══ Reading text

\(\theta\) is \(60^o\). After the rotation, the \(t_{c}\) component of \(t_{now}\), \(t^{'}_c\), is orthogonal to \(t_c\) and parallel to \(t_g\). \(t^{'}_c\) has no effect on \(t_c\) and so becomes invisible, optically and to radar. This suggest that our sight is a charge phenomenon. This rotation is equivalent to rotating \(t_c\) by \(90^o\) in the \(t_g\)-\(t_c\) plane, but we simply don't have a grip on this angle.
After this rotation, \(t_T\) is invariant, there is no temperature change, but \(t^{'}_c\) is now \(t_g\) and \(t^{'}_g\) is now \(-t_c\). Gravity and charge have swapped roles and the result is all sort of weird effects. Maybe it is better to rotate,
\(t_c\) \(90^o\) towards \(t_T\), with the \(t_g\) axis held invariant. The problem is \(t_{now}\) is always rotated with respect to \(OA\), the projection of \(t_{now}\) on the \(t_T\)-\(t_c\) plane. Maybe, \(t_g\) can be reduced by increasing gravity \(g\), \(t_{now}\) collapses onto \(OA\) and then be rotated by \(90^o\).

════
══ Collected data

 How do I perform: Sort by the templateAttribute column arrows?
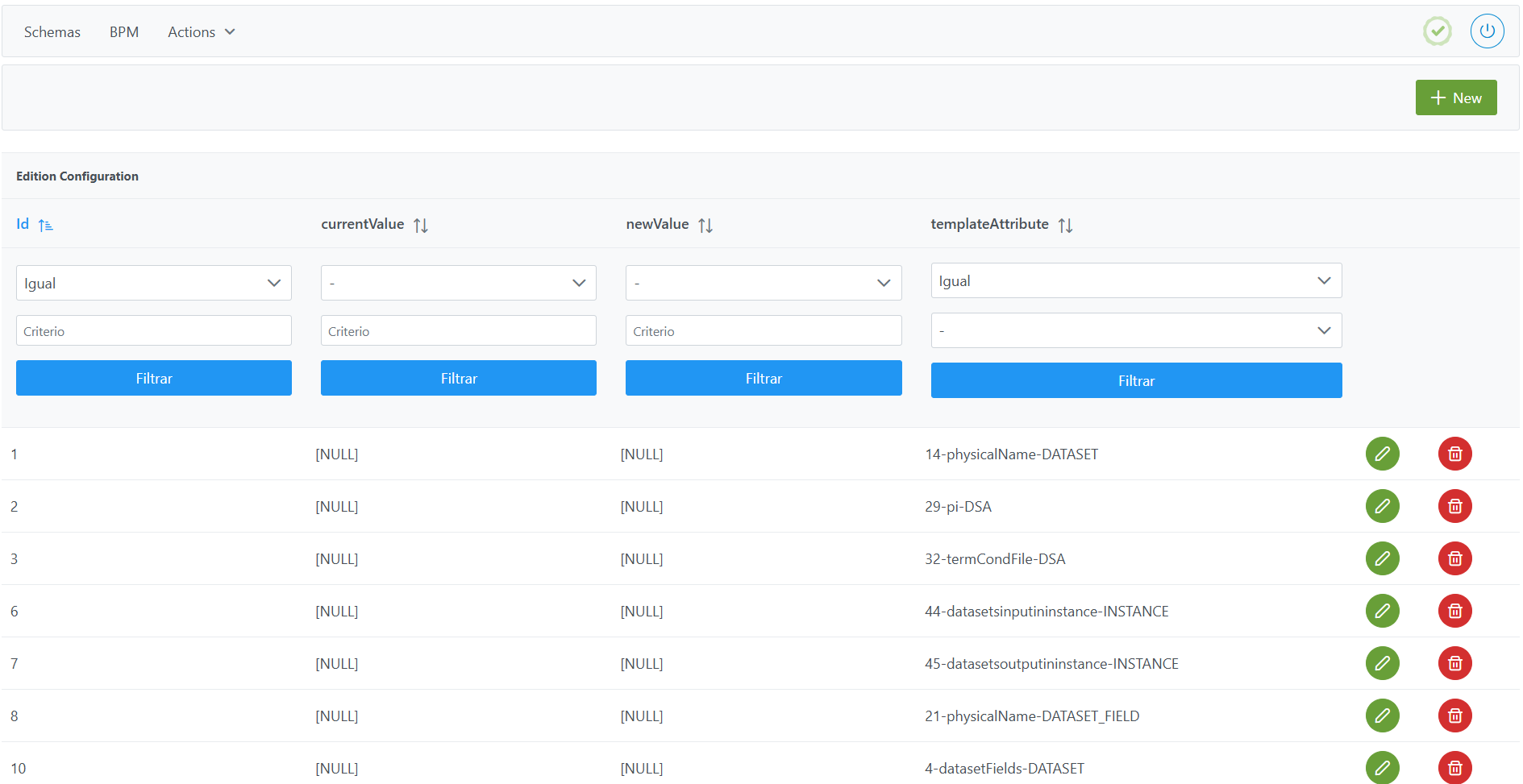pyautogui.click(x=1065, y=226)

════

### Things to do
**a)** From the passage about rotating time components, list every distinct symbol that begins with t, as the passage writes them.
**b)** Sum up the passage about rotating time components in two sentences.
**c)** Write the next part of the passage about rotating time components, starting after its last sentence.

### Replies
**a)** t_c, t_now, t'_c, t_g, t_T, t'_g

**b)** When θ is 60°, t'_c is orthogonal to t_c and parallel to t_g, so it becomes invisible optically and to radar, which the passage says suggests that sight is a charge phenomenon. This rotation swaps the roles of gravity and charge and produces weird effects, and the passage offers another option: rotate t_c 90° toward t_T with t_g held fixed, perhaps after raising gravity g so that t_now collapses onto OA.

**c)**
Gravity is then reduced to normal after the phase shift. \(t^{'}_c\) is now \(t_T\) and \(t^{'}_T\) is now \(-t_{c}\). Temperature and charge swapped roles. Since the electrical/electronic instruments are on the \(t_T\)-\(t_c\) plane in the first place, maybe that is acceptable. With gravity invariant, nobody gets struck in the walls.
Theoretically.